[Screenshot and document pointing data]
━━━━━━

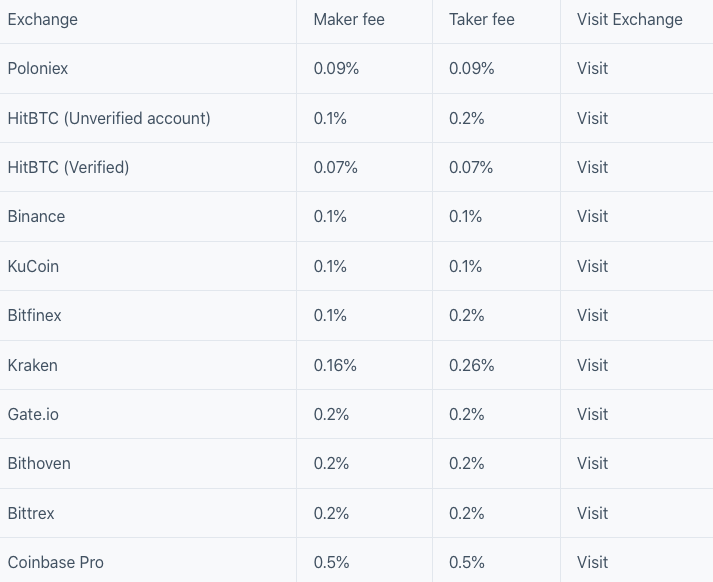The height and width of the screenshot is (582, 713).
Task: Open the Gate.io Visit link
Action: (x=592, y=414)
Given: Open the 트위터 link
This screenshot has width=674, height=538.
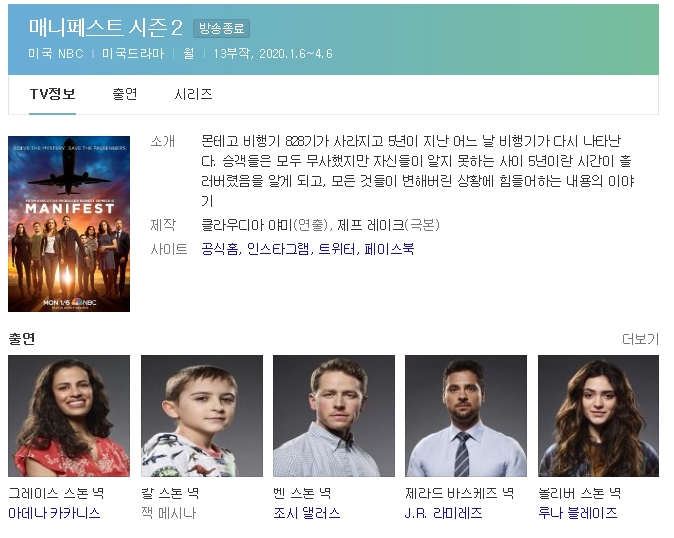Looking at the screenshot, I should point(337,249).
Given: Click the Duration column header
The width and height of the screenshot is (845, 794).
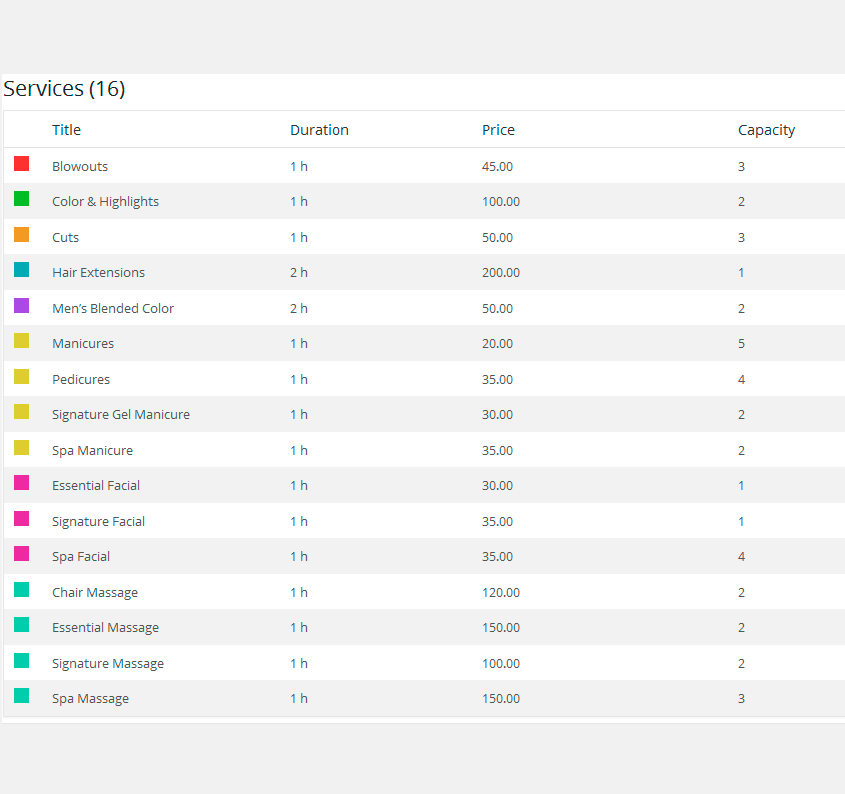Looking at the screenshot, I should tap(319, 130).
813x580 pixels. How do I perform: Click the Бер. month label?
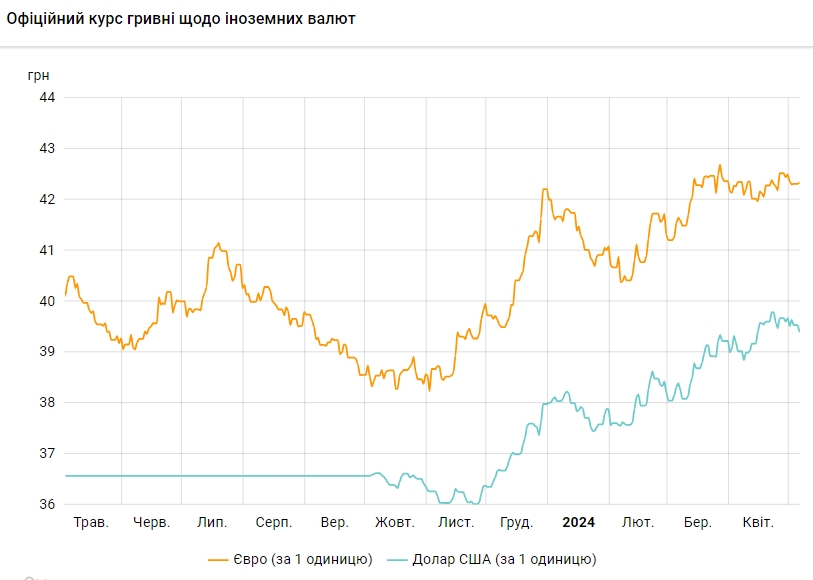click(x=697, y=522)
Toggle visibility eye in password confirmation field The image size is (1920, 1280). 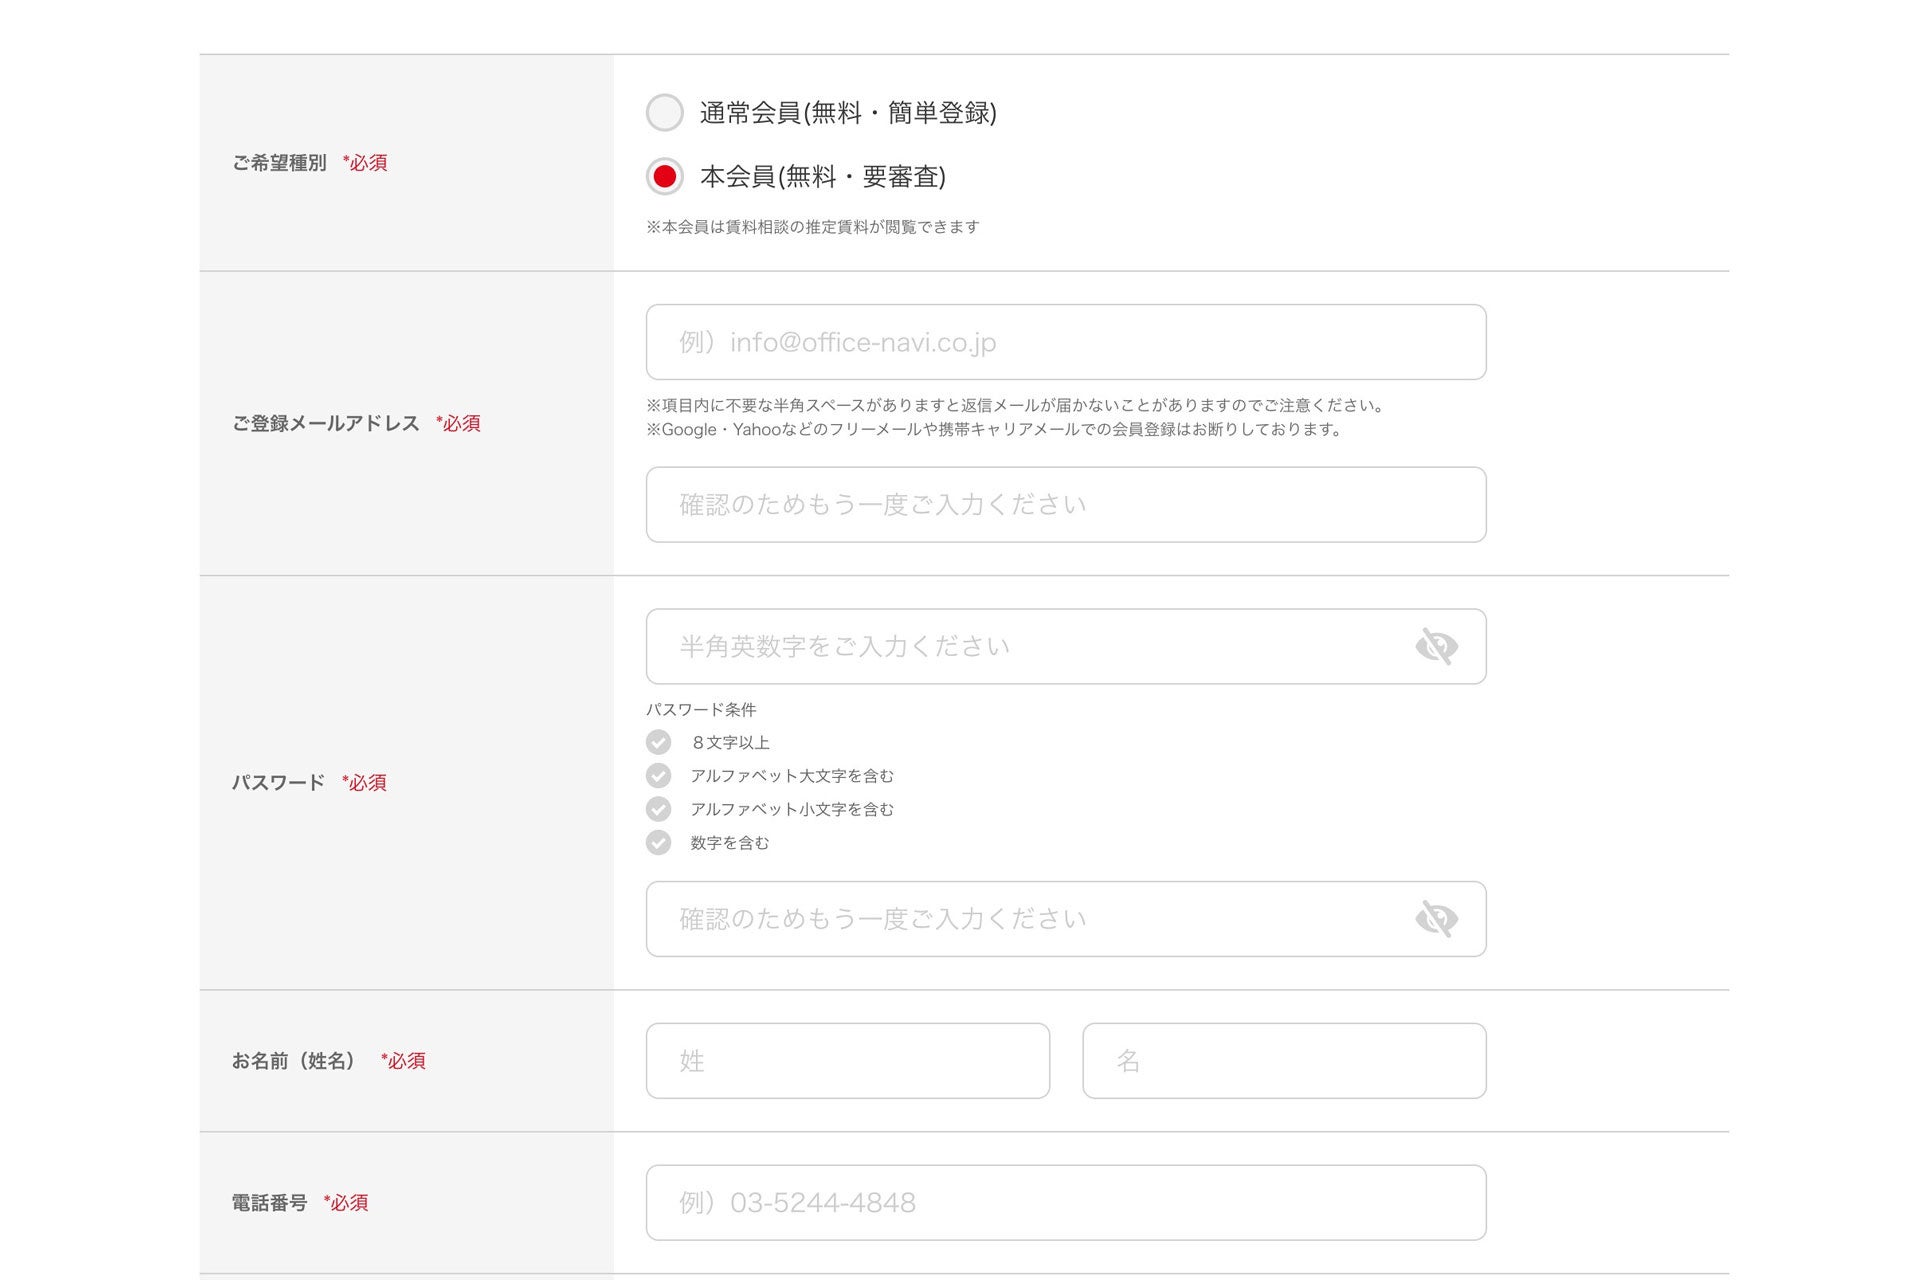[1436, 919]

━━━━━━

● **The problem**
Rewrite the material from its start through the line containing "Looking at the screenshot, I should tap(319, 130).", substituting "Elapsed Time" for "Duration" and keeping everything else the same. Omit the pictures.

● **Solution**
The height and width of the screenshot is (582, 713).
Task: Open the Gate.io Visit link
Action: (x=592, y=414)
Given: Open the 트위터 link
This screenshot has width=674, height=538.
Looking at the screenshot, I should point(337,249).
Given: Click the Elapsed Time column header
The width and height of the screenshot is (845, 794).
Looking at the screenshot, I should tap(319, 130).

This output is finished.